「正しい事は嫌われる」らしい。という毒性

はつおい歯科室 べいちょうです。

「正しい事は嫌われる」らしいです。 私はYouTubeをラジオ感覚でダラダラ流しているのが好きなのですが、そんなYouTubeから流れてきた言葉です。 「正しい事は嫌われるんです」

反対にしてみると、「間違ったことは好かれる」のでしょうか。

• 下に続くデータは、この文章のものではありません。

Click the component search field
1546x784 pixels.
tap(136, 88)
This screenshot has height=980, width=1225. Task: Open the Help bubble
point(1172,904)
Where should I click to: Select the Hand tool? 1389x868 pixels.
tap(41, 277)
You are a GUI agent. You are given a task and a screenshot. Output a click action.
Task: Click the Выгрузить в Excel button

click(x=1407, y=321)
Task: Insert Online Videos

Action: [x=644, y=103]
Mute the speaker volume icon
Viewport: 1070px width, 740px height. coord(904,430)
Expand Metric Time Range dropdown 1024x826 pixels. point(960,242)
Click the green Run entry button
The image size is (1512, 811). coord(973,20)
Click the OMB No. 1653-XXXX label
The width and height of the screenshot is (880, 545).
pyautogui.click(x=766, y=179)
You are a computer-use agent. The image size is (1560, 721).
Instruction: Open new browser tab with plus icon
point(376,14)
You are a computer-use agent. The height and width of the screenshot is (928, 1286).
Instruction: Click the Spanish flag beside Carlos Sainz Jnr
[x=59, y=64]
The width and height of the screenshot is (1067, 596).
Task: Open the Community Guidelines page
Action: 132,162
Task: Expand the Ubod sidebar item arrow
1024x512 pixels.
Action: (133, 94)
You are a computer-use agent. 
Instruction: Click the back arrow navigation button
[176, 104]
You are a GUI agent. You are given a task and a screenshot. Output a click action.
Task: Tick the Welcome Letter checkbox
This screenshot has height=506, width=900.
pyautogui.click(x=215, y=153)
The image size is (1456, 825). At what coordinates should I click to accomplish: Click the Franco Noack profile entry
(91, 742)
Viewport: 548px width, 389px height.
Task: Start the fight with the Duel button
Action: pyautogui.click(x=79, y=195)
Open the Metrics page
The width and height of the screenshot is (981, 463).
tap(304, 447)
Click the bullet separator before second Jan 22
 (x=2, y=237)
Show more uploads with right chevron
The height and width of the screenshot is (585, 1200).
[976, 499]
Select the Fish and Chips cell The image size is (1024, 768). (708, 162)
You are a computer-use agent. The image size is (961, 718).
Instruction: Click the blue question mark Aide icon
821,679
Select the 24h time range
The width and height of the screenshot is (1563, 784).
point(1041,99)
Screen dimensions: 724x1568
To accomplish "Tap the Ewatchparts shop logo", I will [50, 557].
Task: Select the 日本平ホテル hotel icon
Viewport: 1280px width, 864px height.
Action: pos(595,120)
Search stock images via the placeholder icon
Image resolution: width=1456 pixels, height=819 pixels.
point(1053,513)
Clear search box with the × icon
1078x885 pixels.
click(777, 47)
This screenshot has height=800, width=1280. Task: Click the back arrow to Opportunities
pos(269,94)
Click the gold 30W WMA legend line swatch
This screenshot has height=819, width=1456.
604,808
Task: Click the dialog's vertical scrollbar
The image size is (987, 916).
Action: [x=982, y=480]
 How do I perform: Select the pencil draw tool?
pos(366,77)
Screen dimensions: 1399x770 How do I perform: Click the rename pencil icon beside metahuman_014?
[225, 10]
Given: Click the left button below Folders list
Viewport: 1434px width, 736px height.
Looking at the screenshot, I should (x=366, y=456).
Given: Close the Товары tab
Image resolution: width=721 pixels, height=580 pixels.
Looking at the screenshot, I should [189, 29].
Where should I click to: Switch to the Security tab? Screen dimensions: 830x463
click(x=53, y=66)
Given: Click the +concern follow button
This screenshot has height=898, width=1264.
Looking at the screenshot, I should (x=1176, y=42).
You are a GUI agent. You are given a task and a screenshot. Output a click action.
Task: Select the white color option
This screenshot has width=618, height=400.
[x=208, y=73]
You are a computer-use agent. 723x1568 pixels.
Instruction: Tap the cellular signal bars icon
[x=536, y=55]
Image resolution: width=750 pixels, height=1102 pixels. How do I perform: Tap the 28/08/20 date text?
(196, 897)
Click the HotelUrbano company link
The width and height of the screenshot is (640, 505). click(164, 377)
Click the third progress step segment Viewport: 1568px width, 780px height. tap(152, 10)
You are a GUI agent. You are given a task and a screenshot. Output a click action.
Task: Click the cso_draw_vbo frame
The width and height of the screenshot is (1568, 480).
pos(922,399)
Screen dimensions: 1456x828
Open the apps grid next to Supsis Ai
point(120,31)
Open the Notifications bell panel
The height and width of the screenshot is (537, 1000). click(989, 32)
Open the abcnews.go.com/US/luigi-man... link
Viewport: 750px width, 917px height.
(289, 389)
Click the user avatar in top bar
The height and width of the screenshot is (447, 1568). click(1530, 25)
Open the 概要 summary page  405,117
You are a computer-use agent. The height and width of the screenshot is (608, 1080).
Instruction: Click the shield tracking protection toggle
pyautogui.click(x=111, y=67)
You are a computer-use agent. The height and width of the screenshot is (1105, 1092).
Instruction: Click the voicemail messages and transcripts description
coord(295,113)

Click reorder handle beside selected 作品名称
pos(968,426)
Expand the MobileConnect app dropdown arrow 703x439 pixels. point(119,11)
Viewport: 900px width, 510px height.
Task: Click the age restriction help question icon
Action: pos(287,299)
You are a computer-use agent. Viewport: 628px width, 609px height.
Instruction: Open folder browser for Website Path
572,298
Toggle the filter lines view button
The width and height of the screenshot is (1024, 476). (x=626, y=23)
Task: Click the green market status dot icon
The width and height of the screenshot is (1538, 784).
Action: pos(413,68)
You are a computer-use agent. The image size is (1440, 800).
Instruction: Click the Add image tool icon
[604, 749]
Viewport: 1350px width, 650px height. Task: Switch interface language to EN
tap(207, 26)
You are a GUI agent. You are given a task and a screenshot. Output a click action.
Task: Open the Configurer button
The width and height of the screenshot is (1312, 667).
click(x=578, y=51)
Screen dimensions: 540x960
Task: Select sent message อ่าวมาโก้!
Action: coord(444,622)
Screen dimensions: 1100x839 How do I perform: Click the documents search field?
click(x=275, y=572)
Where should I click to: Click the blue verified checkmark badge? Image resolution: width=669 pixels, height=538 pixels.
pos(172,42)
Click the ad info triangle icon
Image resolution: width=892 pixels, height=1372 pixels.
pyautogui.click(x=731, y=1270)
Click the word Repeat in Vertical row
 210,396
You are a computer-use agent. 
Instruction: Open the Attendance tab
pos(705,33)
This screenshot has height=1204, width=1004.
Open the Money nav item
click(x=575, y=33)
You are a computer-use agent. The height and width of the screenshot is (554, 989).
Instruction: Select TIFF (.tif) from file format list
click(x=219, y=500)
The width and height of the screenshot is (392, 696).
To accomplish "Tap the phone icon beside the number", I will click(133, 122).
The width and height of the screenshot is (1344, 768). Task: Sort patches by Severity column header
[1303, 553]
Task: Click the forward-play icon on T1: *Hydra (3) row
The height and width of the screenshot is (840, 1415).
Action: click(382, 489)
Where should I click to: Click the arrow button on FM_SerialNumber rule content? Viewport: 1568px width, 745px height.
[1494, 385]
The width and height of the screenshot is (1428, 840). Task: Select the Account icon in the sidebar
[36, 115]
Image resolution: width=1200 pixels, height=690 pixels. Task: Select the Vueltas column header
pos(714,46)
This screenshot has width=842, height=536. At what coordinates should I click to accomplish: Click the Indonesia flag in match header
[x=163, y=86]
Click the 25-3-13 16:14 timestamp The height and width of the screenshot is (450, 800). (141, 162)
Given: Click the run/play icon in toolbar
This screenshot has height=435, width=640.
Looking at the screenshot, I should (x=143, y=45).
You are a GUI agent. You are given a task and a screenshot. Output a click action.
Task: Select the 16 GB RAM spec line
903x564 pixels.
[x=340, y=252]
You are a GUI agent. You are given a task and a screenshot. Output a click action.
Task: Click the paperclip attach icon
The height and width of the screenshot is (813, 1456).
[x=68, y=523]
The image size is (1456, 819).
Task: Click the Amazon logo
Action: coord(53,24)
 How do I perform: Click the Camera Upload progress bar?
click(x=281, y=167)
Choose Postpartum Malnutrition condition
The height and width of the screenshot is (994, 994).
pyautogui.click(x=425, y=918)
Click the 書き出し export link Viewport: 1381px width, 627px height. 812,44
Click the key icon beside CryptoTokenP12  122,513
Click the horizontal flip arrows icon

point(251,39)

そういうわけでもないでしょうね。
「正しくない事は嫌われない」の方が正しいっぽいでしょうか。

朝食や赤ワインに見る「心地よい発明」

例えばエジソンは「朝食」を発明したと言われていて、パンを焼く機械を売るために、朝食をとるのが健康的という文化を発明したとも言われているそうです。 朝食を食べると健康であるという絶対的な証明はなくて、実際には不健康につながるという研究結果もあるそうです。そして特に不健康につながりやすいのが、軽食です。パンであったり、パックを絞って口に入れる「エネルギー補給」的な食品は、決して健康的ではないという結果があるとか。

また、例えば「ポリフェノールが健康にいいから赤ワインは健康的」という発明もありました。しかしポリフェノールは果物だけでなく野菜にも入っていて、それにわざわざアルコールである必要はありません。祖父は「酒は百薬の長だ」と言ってアルコールを欠かしませんでしたが、現代では「百害あって一利なし」が正しい見解かと思われます。

耳に心地よい言葉は「よい言い訳」

耳当たりのいい事というのは、たいていが「よい言い訳」であって、「正しさは不要」の様です。 それに、私がこんな事を書いたって、私自身食べる事も好きだしお酒も大量に飲むので、「お前が言うな」という話です。

ただ、その“言い訳”をあたかも正しい事かのように言う事には、一定の不快感があって。 健康食品を食べたら不健康になるって、社会的にダメな事じゃないですか? 何をもって健康的かとか、定義とか理由づけとかいろいろあって「健康だ」と言い張る事は出来るのかもしれませんが。

私がビールを飲んで不健康になるのは、誰もが「自業自得」と理解していて納得している事でしょう。しかし、健康のために朝食を摂って、それが不健康になるのだとしたら、私はあんまり許せないんですよね。 (「摂って」と表記したのは、現代人にとって朝食が食事というより「摂取」に近いと感じたからです)

サプリメントに頼った両親の記憶

私の母は「健康」とかと聞くと、すぐに手に入れたがる人でした。それこそ「赤ワインのポリフェノール」はぐっと来たみたいですね。色素が良いとパプリカを食べたり、アンチエイジングにアスタキサンチンをと、大量のサプリメントも出てきました。実は父もそんな人で、同じく大量のサプリメントが出てきました。

しかし母は66歳で、父は70歳で亡くなっています。 そもそもの生活習慣の偏りや良くない感覚があって、それのバランスを無理やり取ろうと思ってサプリメントに行くのかもしれません。結果的に、サプリメントを摂る人が不健康、という結果すら出かねないかも? 因果関係ではなく相関関係というやつです。

単純に色々なものを食べて早く寝るのが一番かと思われます。

「正しさ」の主張に潜む快感と毒

しかし、たとえ正しい事を言っていたとしても、それは聞く側にとっては都合の悪い事であって。耳に心地よい「健康」という文言を否定する事は、その人の心のバランスが取れない事を宣告するようなもので、やっぱり嫌われてしまいますね。

そんな『「正しさ」を主張する事』には、実は「正義」という謎の物質が加わっていて、正しさの主張自体が快感になるそうです。今度はその言い訳として、「正しい事は嫌われる」があるのだと思います。 頭の中で「自分が嫌われるのは、正しい事を言っているからだ!」に変換されて。

いずれにせよ、耳に心地の良い言葉というのは毒があって、何かの言い訳としてちょうどよく、都合がよい様に組み立てられている様です。 人は、自分を正当化してくれるナニカに安堵できるのかもしれませんね。